Friends of the Deutscher Zukunftspreis,
The corona crisis has made many people in our country realise once more just how much we need scientific findings, good ideas but also the courage to change course if we want to tackle the major challenges we face and leave a planet behind for our children and grandchildren where they can lead self-determined lives worth living.
The Deutscher Zukunftspreis epitomises this spirit of changing course. Since 1997 it has been awarded to scientists and engineers whose ideas and products help to make our economy more sustainable or to tap the potential of the digital transformation. Whether it’s insulation for buildings, robots for microsurgery or optics and lasers for manufacturing computer chips, it is clear that we need technology and innovation to shape tomorrow’s world; we need them working to serve our democratic society, to benefit the people.

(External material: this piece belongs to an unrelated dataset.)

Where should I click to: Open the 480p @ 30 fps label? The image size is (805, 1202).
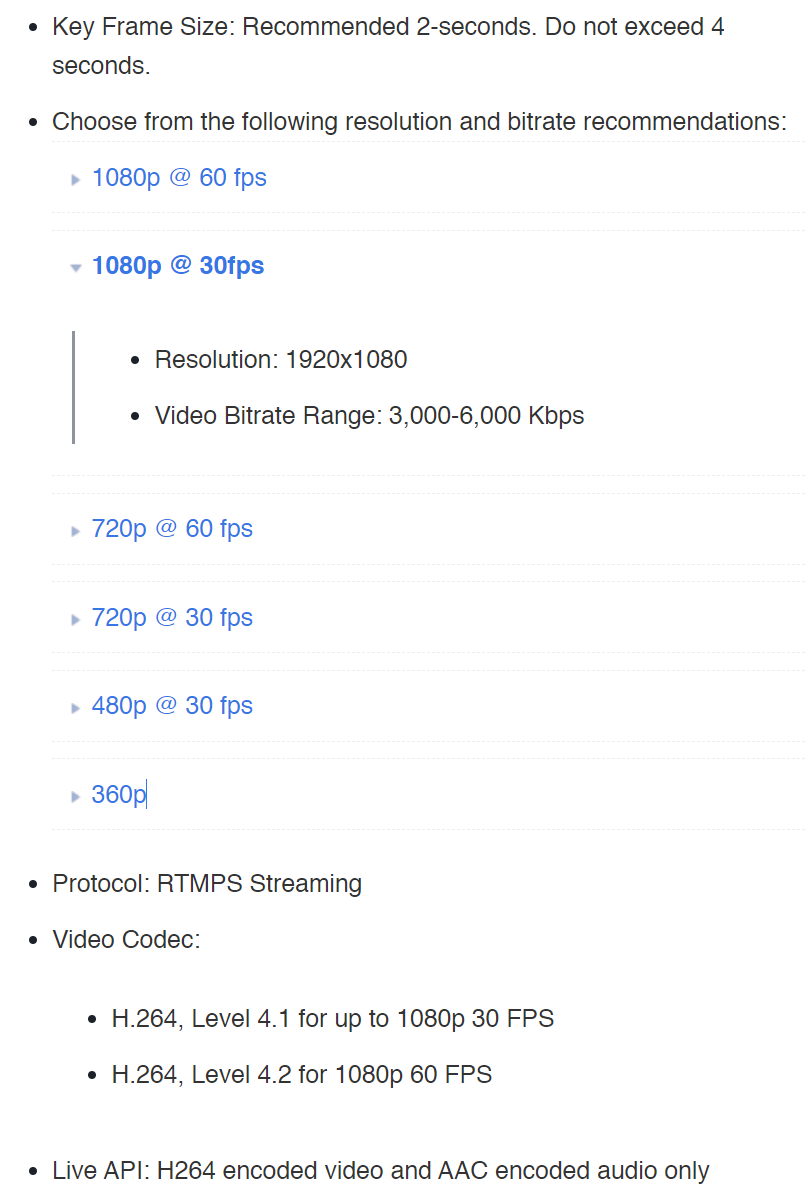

The corona crisis also illustrated the importance of dialogue between science and society. When researchers can be seen and heard in public, when they explain to us what they are doing and why, when they openly state the limits of their knowledge or correct their position in the light of new findings and in dialogue with national and international colleagues, it does not just increase the trust in their work but it also helps us understand that science is a discursive and infinite process.
The Deutscher Zukunftspreis generates enthusiasm for science and technology and makes innovation real. In this year like no other, I hope it will help keep alive the will to change course in our society. I firmly believe that we need this will if we are to change our future for the better through democratic means.